Este año, también ha vivido momentos inolvidables al tocar junto al violinista ruso Maxim Vengerov, una de las grandes figuras de la música académica actual. Para muchos es el mejor violinista del siglo XXI.
El violinista ruso actuó con la orquesta sinfónica de la Universidad de Salzburgo y entre los solistas estuvo Andreas Siles, que presentó el tercer Concierto para violín KV 216 de W. A. Mozart. “Imagínate estar tocando junto a uno de tus ídolos de la niñez. Fue una experiencia muy distinta, porque Vengerov viene de la escuela rusa y él es muy estricto. Él tenía sus ideas y tú las tenías que transportar a la música sí o sí. Fue un poco duro, pero al mismo tiempo aprendés otra manera y rapidísimo”, explica el violinista.

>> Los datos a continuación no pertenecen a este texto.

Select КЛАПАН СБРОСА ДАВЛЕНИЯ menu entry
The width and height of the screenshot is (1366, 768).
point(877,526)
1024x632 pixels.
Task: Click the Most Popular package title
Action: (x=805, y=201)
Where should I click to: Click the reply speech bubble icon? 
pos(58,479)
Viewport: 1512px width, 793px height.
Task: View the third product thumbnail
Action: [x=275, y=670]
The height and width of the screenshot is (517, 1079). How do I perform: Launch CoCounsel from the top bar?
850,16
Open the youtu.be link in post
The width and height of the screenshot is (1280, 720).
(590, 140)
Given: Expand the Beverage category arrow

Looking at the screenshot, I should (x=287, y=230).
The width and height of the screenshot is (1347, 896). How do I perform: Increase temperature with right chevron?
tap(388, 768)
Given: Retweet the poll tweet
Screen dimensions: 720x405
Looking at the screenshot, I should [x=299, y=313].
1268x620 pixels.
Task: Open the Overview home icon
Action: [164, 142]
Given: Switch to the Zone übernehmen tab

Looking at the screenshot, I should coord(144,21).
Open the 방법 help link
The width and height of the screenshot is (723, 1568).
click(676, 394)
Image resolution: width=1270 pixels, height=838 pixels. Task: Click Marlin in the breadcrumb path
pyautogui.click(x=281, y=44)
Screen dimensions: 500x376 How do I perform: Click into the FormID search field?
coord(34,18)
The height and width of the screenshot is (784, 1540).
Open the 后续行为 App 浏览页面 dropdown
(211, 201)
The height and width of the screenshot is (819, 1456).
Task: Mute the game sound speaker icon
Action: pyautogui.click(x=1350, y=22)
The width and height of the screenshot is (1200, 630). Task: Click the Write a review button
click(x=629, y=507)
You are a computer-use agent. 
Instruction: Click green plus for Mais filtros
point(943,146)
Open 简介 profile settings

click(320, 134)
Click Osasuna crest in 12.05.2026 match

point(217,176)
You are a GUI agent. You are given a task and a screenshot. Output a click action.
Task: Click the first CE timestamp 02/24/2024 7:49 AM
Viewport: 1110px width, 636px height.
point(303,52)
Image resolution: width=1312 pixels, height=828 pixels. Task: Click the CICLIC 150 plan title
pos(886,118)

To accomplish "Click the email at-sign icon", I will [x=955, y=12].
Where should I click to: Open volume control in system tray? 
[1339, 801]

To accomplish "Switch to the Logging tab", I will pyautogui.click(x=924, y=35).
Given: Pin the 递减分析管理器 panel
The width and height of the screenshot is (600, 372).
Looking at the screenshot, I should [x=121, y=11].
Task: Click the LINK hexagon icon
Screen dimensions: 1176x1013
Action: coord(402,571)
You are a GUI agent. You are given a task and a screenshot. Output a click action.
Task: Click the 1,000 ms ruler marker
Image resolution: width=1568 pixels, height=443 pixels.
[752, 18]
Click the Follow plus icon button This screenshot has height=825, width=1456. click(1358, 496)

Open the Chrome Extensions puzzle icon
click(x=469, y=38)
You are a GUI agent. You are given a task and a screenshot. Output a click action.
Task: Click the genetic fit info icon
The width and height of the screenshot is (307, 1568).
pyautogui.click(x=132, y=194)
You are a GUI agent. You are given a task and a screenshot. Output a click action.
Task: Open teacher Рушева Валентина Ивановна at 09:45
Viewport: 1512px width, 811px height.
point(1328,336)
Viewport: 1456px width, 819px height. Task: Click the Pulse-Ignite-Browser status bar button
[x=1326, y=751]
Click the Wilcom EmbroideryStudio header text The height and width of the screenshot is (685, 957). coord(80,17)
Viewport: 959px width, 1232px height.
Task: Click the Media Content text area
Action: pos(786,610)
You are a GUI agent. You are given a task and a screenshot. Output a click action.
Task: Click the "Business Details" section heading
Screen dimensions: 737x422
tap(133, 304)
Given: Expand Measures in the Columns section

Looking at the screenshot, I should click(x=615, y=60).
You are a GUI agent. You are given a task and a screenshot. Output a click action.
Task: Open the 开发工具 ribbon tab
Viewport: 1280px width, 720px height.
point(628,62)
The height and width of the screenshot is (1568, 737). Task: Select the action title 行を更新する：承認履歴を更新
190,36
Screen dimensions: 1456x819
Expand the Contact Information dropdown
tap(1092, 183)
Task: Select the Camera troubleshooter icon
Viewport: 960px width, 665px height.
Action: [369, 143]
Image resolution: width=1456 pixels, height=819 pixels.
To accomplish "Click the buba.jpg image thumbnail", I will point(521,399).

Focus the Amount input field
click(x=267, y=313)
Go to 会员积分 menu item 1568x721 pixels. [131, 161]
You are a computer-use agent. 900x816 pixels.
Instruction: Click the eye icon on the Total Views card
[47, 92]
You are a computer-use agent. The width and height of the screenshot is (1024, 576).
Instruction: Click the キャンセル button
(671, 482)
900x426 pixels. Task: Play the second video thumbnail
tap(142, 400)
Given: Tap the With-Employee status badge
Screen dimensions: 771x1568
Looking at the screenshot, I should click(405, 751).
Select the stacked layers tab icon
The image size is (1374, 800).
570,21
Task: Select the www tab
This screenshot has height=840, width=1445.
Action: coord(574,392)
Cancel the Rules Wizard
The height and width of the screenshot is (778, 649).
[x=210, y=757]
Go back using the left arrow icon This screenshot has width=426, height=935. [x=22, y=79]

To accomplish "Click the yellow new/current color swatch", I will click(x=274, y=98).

El volver a tocar en Bolivia es también una manera de mostrar, asegura Andreas, algo de todo lo que ha aprendido en los últimos años y es por eso que en el concierto que este viernes y sábado dará junto a la destacada pianista Marianela Aparicio ha elegido un repertorio muy variado y de temas que también son los que le generan sentimientos especiales; por ejemplo, interpretará Sonata N.1 de Brahms, Tzigane de Ravel, Chanson d’amour de Suk y Vuelvo al sur de Piazzola. “Empezamos por un viaje por Europa, porque estamos empezando con una sonata de Brahms y terminamos en Sudamérica con Piazzola, pero de eso tal vez haya una sorpresa más dentro del concierto”, asegura el músico, que tiene muchas propuestas para seguir su carrera musical, pero a él le gustaría desarrollar su actividad como solista y también transmitir lo que ha aprendido a los jóvenes músicos de Bolivia, algo que espera hacer en sus próximas visitas al país, las que espera sean más seguidas.